SUPPLIED PASSAGE:
^^^^^^^^
17 August 2013

Glitch Affects Sampling for USDA Meat Inspections


Assuring food safety in the complex U.S. meat supply chain is the responsibility of the USDA Food Safety Inspection Service. Apparently the computer system it put into production in 2011 is not performing as designed, with a result that meat sampling schedules were not available to inspectors as planned. A New York Times report authored by Ron Nixon (@nixonron) offers few details about the causes of the glitch, though it indicates that the system is used by as many as 3,000 federal meat inspectors:
A report in March by the Agriculture Department’s inspector general found that glitches with the new computer system led to problems with meat sampling at 18 plants last year. At one of the plants, auditors found that inspectors had not properly sampled some 50 million pounds of ground beef for E. coli over a period of five months. At another plant, which the report identified as among the 10 largest slaughterhouses in the United States, auditors found that computer failures had caused inspectors to miss sampling another 50 million pounds of beef products.
Analysis The report does not identify the system contractor, though this contract award reported by WashingtonExec suggests to GlitchReporter it may be AssuranceNet, developed and maintained by Accenture. Was this a software failure as indicated, resulting in a data quality problem stemming from a failure to collect statistically valid samples? Importantly, what is the fail-over plan when there is a lapse of this kind?

Related Enhanced food safety is the basis for startups such as Presage Analytics.
^^^^^^^^
ASSIGNMENT: Echo the USDA meat inspection article word for word, starting with "Analysis The report" and going on through "as Presage Analytics.".

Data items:
^^^^^^^^
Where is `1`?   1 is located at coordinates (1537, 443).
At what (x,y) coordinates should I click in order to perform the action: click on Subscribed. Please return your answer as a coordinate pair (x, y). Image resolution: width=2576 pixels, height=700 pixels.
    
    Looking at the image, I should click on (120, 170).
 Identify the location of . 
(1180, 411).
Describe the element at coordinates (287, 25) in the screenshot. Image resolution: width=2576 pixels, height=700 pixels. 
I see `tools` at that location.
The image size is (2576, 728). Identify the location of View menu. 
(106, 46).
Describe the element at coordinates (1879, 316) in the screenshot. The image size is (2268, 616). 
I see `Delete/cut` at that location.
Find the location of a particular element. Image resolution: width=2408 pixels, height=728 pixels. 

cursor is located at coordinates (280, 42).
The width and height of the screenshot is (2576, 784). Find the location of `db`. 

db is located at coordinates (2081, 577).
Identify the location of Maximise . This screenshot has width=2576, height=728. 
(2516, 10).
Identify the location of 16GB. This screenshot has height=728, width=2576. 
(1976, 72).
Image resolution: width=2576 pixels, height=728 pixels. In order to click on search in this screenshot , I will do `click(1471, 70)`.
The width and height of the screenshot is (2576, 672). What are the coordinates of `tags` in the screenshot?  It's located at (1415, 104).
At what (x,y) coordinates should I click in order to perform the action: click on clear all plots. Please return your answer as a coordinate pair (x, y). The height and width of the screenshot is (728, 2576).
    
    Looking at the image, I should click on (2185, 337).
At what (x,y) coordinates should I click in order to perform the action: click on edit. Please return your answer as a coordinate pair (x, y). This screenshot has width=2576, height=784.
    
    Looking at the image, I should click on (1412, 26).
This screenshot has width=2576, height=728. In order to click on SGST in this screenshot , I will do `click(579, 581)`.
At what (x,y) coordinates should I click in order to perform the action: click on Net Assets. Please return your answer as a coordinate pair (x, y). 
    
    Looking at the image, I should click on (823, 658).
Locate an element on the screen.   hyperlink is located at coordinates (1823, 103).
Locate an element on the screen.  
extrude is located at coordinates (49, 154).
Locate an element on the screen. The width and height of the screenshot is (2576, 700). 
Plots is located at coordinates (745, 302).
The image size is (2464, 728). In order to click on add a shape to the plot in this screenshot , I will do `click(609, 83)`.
^^^^^^^^
FINISHED EXERCISE:
Analysis The report does not identify the system contractor, though this contract award reported by WashingtonExec suggests to GlitchReporter it may be AssuranceNet, developed and maintained by Accenture. Was this a software failure as indicated, resulting in a data quality problem stemming from a failure to collect statistically valid samples? Importantly, what is the fail-over plan when there is a lapse of this kind?

Related Enhanced food safety is the basis for startups such as Presage Analytics.